#### Enunciado da tarefa:
Segundo o texto sobre a decisão do TRE/AL, quem proferiu a decisão liminar?

#### Trecho de origem:

= = =

O uso irregular de ferramentas de inteligência artificial na corrida eleitoral de Alagoas sofreu seu primeiro grande revés jurídico. O Tribunal Regional Eleitoral (TRE/AL) determinou a remoção imediata de uma publicação veiculada na rede social Instagram, após constatar fortes indícios de propaganda eleitoral antecipada negativa e manipulação digital indevida. A decisão liminar foi proferida pelo desembargador eleitoral Maurício César Breda Filho.

A representação jurídica foi protocolada pela Federação PSDB Cidadania contra o administrador do perfil @bloggdofabioandrey. De acordo com os autos do processo, a página publicou uma imagem gerada artificialmente que retratava o prefeito de Maceió e pré-candidato ao governo estadual, JHC (PSDB), ao lado do vice-governador Ronaldo Lessa (PDT). A arte digital colocava os dois líderes políticos em uma situação fictícia e caricata, com o claro intuito de ridicularizá-los e criar um desgaste na imagem pública de ambos.

= = =

Entradas do conjunto de dados:
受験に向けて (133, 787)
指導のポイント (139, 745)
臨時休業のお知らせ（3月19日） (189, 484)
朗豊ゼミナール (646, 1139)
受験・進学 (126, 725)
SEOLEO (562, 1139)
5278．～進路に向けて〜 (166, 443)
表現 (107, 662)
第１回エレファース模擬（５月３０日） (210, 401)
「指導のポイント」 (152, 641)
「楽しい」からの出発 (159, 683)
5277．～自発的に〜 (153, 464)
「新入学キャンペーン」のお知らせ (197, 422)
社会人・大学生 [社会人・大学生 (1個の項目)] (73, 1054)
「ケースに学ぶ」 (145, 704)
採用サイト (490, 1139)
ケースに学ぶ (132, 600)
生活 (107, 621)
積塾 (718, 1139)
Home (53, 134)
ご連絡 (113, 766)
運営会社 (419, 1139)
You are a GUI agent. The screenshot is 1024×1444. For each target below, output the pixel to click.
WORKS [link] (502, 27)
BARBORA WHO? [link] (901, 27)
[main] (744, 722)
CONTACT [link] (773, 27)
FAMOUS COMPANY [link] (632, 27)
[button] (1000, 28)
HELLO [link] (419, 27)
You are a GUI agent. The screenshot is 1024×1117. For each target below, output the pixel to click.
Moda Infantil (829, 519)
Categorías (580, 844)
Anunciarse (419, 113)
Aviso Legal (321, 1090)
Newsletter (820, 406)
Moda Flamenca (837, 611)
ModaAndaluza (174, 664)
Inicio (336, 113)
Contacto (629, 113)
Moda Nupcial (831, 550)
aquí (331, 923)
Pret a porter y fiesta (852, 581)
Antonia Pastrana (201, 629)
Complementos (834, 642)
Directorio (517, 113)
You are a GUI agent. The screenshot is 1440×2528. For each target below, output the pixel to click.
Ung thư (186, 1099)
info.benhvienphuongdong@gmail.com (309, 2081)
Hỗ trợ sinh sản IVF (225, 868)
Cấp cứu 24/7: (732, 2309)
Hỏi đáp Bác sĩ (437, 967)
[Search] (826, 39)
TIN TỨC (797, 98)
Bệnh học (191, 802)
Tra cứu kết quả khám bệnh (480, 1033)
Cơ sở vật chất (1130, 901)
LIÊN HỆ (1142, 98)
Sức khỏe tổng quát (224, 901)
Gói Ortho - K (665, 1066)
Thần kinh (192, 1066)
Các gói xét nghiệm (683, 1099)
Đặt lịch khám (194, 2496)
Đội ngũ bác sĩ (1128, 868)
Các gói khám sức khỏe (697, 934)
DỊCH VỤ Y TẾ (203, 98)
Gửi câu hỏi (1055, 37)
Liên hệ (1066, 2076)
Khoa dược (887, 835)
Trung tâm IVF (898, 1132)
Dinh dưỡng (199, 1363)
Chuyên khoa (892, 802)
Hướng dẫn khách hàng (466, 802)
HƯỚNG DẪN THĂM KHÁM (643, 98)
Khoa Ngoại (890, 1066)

= = =

#### Resposta do exercício:
O desembargador eleitoral Maurício César Breda Filho.